--- PROBLEM TO WORK ON ---
Please repeat the lines below, exactly and only, from the one that holds "150.lacnic (27, 758)" through the one that holds "138.apnic (25, 374)".

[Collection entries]
*** Begin section ***

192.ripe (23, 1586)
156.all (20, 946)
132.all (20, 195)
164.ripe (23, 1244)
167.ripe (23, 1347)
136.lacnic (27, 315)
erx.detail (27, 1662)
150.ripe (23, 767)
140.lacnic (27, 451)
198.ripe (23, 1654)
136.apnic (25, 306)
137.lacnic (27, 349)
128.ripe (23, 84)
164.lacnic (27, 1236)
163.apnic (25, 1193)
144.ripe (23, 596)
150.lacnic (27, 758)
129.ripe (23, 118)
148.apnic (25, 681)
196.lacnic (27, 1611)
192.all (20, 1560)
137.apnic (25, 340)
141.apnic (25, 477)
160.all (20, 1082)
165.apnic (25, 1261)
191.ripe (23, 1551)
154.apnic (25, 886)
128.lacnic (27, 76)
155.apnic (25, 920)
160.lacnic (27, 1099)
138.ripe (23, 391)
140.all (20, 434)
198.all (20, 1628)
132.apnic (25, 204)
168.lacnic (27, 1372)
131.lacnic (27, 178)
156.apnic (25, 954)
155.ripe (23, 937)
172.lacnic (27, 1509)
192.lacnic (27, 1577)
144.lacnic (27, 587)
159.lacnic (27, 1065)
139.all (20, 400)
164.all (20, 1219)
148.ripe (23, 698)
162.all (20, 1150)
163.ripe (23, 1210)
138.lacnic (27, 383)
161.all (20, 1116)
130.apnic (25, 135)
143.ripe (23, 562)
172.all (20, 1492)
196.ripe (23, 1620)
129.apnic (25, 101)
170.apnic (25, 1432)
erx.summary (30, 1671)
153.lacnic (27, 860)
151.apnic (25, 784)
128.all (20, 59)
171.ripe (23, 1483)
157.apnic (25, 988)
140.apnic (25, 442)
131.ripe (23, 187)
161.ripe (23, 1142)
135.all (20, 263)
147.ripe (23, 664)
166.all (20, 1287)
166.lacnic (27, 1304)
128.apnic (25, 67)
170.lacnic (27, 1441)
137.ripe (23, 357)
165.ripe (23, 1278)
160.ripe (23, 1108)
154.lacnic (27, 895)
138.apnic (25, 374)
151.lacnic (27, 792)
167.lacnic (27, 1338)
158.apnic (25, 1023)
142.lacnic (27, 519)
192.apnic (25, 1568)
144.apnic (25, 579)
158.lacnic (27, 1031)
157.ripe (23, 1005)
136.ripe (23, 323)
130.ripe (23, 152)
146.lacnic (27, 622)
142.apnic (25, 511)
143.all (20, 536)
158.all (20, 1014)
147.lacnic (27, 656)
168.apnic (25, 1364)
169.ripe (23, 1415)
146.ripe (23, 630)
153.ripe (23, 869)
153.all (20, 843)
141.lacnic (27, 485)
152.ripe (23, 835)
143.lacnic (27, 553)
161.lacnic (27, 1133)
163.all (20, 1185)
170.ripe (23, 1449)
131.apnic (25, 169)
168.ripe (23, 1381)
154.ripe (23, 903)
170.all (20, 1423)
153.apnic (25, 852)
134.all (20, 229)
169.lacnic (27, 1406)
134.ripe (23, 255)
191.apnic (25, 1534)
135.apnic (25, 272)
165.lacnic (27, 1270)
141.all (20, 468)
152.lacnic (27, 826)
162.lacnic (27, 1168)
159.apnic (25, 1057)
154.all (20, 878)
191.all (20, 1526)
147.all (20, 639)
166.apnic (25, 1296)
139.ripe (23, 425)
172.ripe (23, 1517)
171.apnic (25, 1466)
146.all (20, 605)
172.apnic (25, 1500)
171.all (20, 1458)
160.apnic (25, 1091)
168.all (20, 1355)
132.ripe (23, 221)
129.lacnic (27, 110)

*** End section ***

--- YOUR SOLUTION ---
150.lacnic (27, 758)
129.ripe (23, 118)
148.apnic (25, 681)
196.lacnic (27, 1611)
192.all (20, 1560)
137.apnic (25, 340)
141.apnic (25, 477)
160.all (20, 1082)
165.apnic (25, 1261)
191.ripe (23, 1551)
154.apnic (25, 886)
128.lacnic (27, 76)
155.apnic (25, 920)
160.lacnic (27, 1099)
138.ripe (23, 391)
140.all (20, 434)
198.all (20, 1628)
132.apnic (25, 204)
168.lacnic (27, 1372)
131.lacnic (27, 178)
156.apnic (25, 954)
155.ripe (23, 937)
172.lacnic (27, 1509)
192.lacnic (27, 1577)
144.lacnic (27, 587)
159.lacnic (27, 1065)
139.all (20, 400)
164.all (20, 1219)
148.ripe (23, 698)
162.all (20, 1150)
163.ripe (23, 1210)
138.lacnic (27, 383)
161.all (20, 1116)
130.apnic (25, 135)
143.ripe (23, 562)
172.all (20, 1492)
196.ripe (23, 1620)
129.apnic (25, 101)
170.apnic (25, 1432)
erx.summary (30, 1671)
153.lacnic (27, 860)
151.apnic (25, 784)
128.all (20, 59)
171.ripe (23, 1483)
157.apnic (25, 988)
140.apnic (25, 442)
131.ripe (23, 187)
161.ripe (23, 1142)
135.all (20, 263)
147.ripe (23, 664)
166.all (20, 1287)
166.lacnic (27, 1304)
128.apnic (25, 67)
170.lacnic (27, 1441)
137.ripe (23, 357)
165.ripe (23, 1278)
160.ripe (23, 1108)
154.lacnic (27, 895)
138.apnic (25, 374)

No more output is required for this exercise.